Download model weights to the project root (e.g., ./Llama-3.3-70B-Instruct). The dispatcher uses rsync to synchronize these to $SCRATCH (node-local fast storage) at job startup to reduce multi-node cold-boot time.
Important
Large models (70B+) must be stored in the project root. The dispatcher automatically detects and syncs them. Do not place weights in results/ or ENV/.
For local debugging and small-scale verification, use the lightweight run_dot.py entry point.
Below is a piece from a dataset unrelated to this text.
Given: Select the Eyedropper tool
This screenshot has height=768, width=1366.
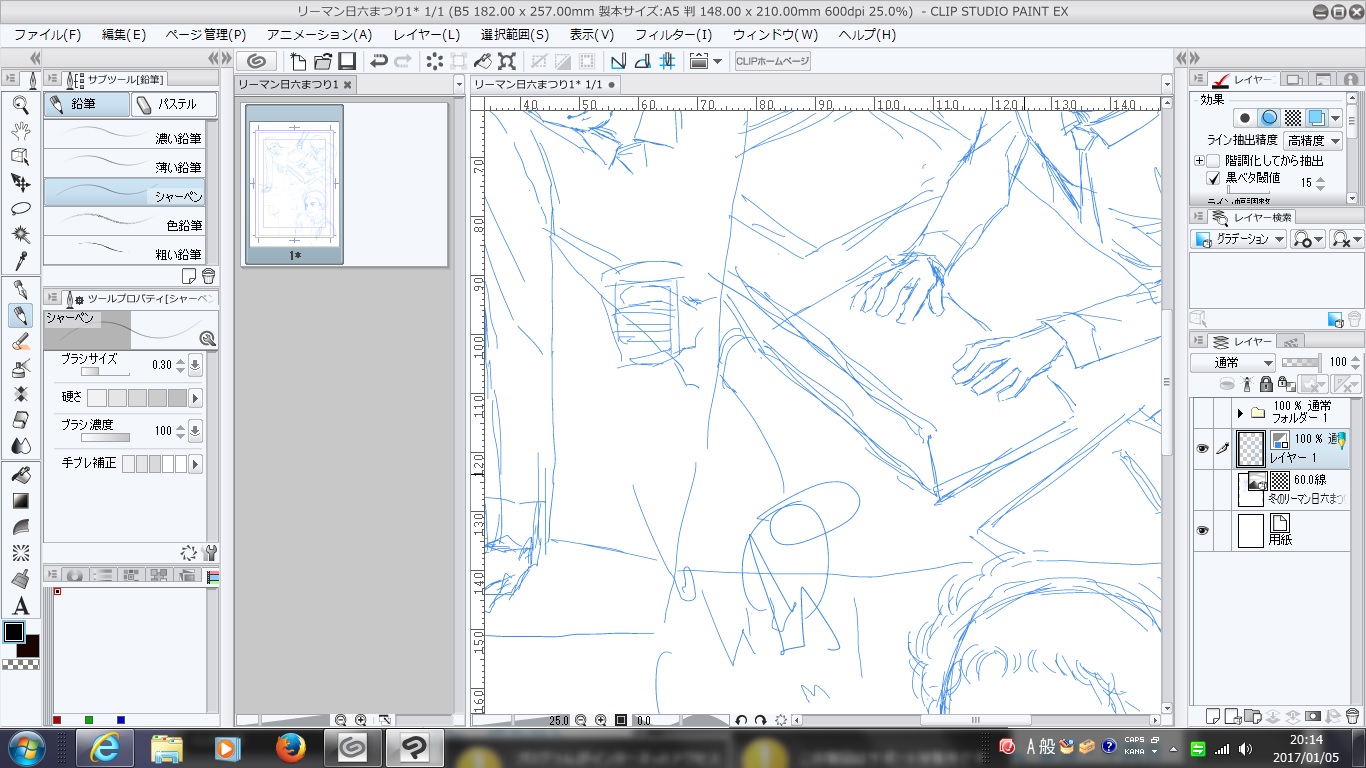Looking at the screenshot, I should coord(20,260).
It runs the full DoT algorithm using a single-process subprocess sandbox — no MPI or Ray cluster required:
python scripts/core/run_dot.py --task sorting --test 032For distributed execution across a Slurm cluster, see the Benchmarking & Profiling docs.
digraph_of_thoughts/ # Core package
algorithm/ # Reasoning algorithm (Scheduler, Controller, Graph, Sandbox)
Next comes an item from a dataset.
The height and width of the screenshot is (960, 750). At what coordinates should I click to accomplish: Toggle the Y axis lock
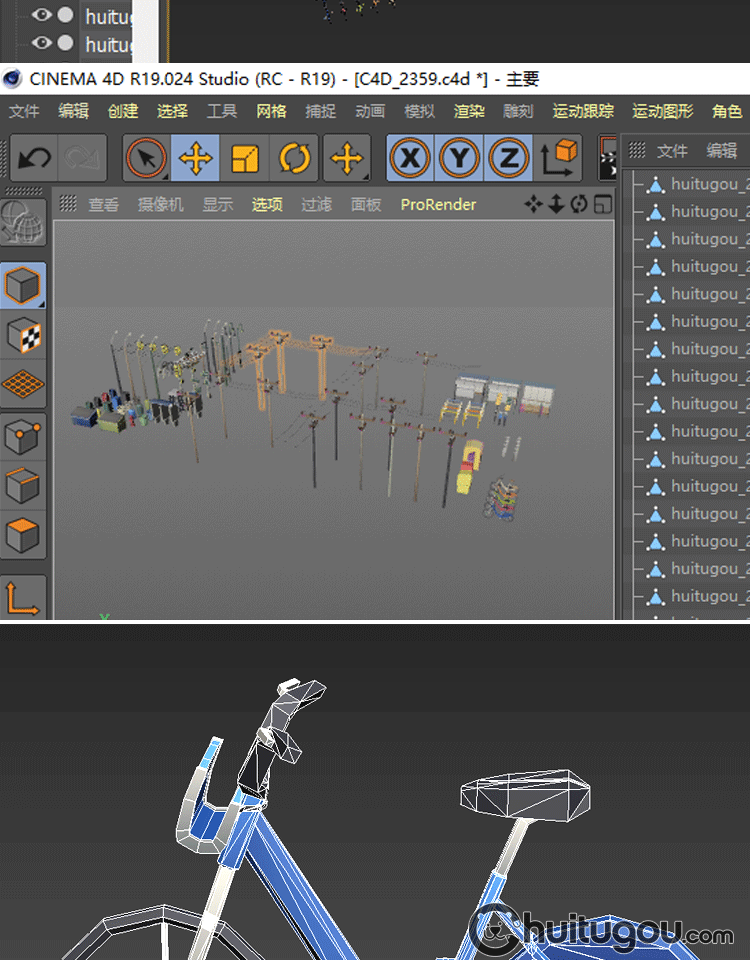click(x=459, y=158)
core/ # AsyncPipelinedScheduler, DoTController, PromptManager
graph/ # DoTGraph (DAG) and DoTNode state machine
agentic/ # CodeSandbox, RayExecutor, LocalExecutor
utils/ # Config, serialization, XML parsing, logging
orchestration/ # Distributed execution layer
core.py # DoTEngine — high-level entry point for single/multi-task runs
mpi/ # Three-tier MPI hierarchy
orchestrator.py # GlobalOrchestrator (Rank 0) — task dispatch and hedging
coordinator.py # NodeCoordinator (local Rank 0) — per-node worker pool
worker.py # MPIWorker — per-rank reasoning execution
common.py # Shared MPI tags, serialization, and persistence helpers
model_serving/ # vLLM on Ray Serve
deployment.py # Ray Serve deployment lifecycle
vllm_service.py # gRPC streaming service with metrics collection
vllm_client.py # Async gRPC client (used by MPI workers)
local_service.py # Single-GPU AsyncLLMEngine backend (no Ray)
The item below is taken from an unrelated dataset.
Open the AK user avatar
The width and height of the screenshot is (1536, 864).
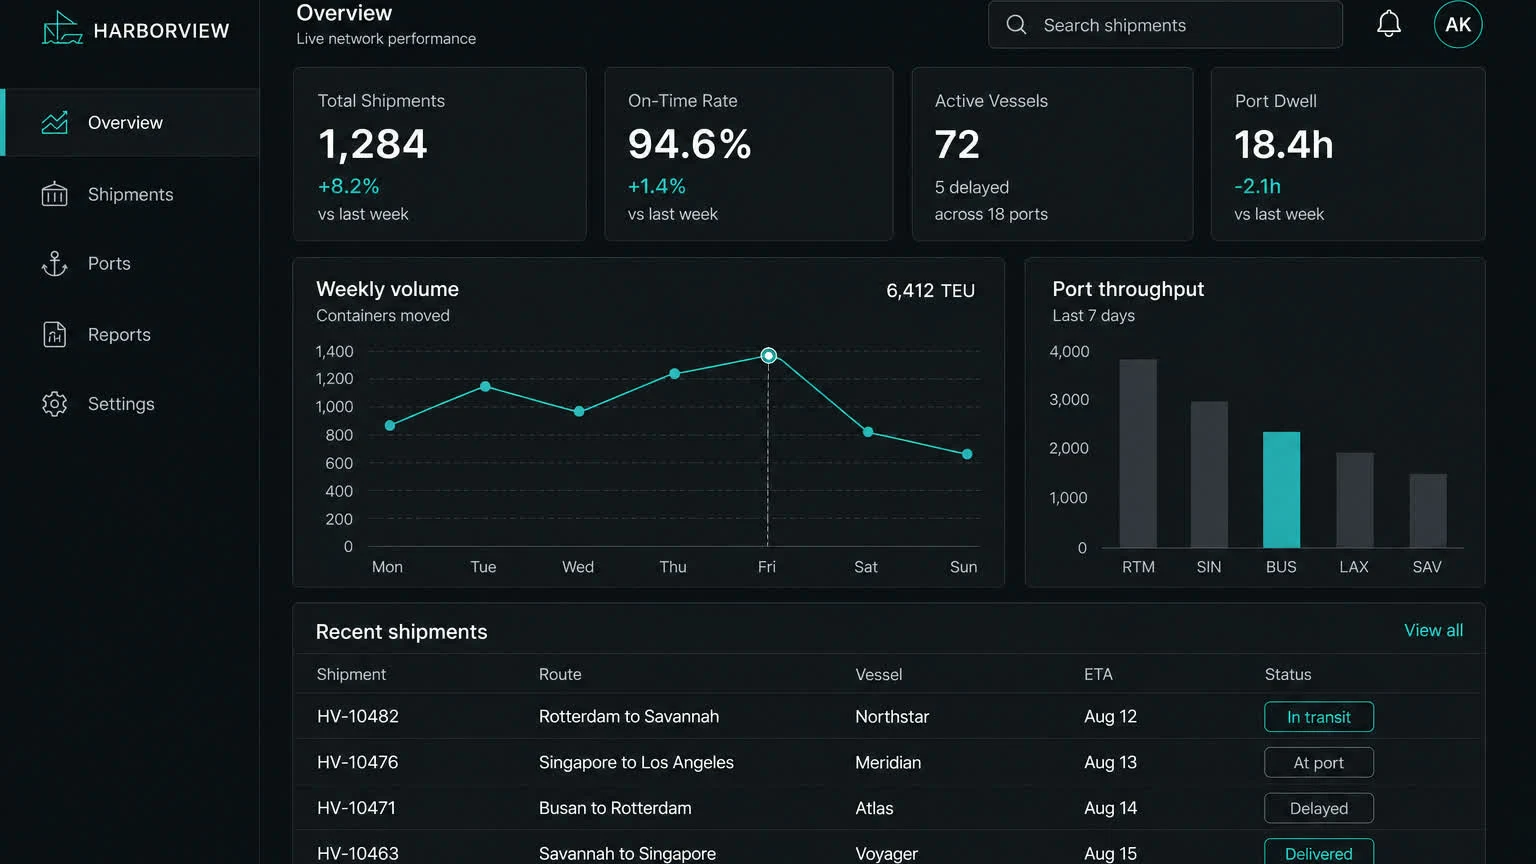coord(1458,24)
openai_service.py # OpenAI API compatibility layer
mock_service.py # CPU-only synthetic backend for control-plane profiling
scripts/
core/ # Primary execution entry points
run_dot.py # Lightweight local runner (subprocess sandbox)
run_distributed_dot.py # Full MPI+Ray distributed runner
orchestration/ # Cluster lifecycle management
deploy_model.sh # Deploy vLLM on Ray Serve
wait_for_model.py # Poll until Ray Serve reaches RUNNING state
wait_for_workers.py # Poll until all MPI workers are ready
shutdown_deployment.py # Gracefully terminate Ray Serve and flush metrics
analysis/ # Post-run result processing and visualization
benchmarking/ # Sweep scripts, ablations, microbenchmarks, scaling batches
utils/ # Setup, proto generation, config override helpers
examples/ # Task-specific implementations (Sorting, BBEH, etc.)
docs/ # Extended architectural documentation
benchmark_dispatcher.py # Root-level Slurm dispatch orchestrator
default_config.yaml # Default algorithm and serving configuration
This project uses evaluation datasets from the Graph of Thoughts (GoT) framework. We thank the authors for open-access benchmarks.
The baseline comparison scripts (IO, CoT, ToT, GoT) in scripts/benchmarking/GoT_test_scripts/ are adapted from the original GoT implementations.
If you use this framework or the included GoT-based examples in your research, please cite both our work and the original GoT paper:
@article{shama2026dot,
title = {{Digraph of Thoughts: Scalable Distributed Reasoning with Large Language Models}},
author = {Shama, Ethan and Grant, Ryan E.},
year = 2026,
note = {Under review at the International Conference for High Performance Computing, Networking, Storage, and Analysis (SC '26)}
}@article{besta2024got,
title = {{Graph of Thoughts: Solving Elaborate Problems with Large Language Models}},
author = {Besta, Maciej and Blach, Nils and Kubicek, Ales and Gerstenberger, Robert and
Gianinazzi, Lukas and Gajda, Joanna and Lehmann, Tomasz and Podstawski, Micha{\l}
and Niewiadomski, Hubert and Nyczyk, Piotr and Hoefler, Torsten},
year = 2024,
month = {Mar},
journal = {Proceedings of the AAAI Conference on Artificial Intelligence},
volume = 38,
number = 16,
pages = {17682--17690},
publisher = {AAAI Press},
doi = {10.1609/aaai.v38i16.29720},
url = {https://ojs.aaai.org/index.php/AAAI/article/view/29720}
}This project is licensed under the BSD-style license. See the LICENSE file for details.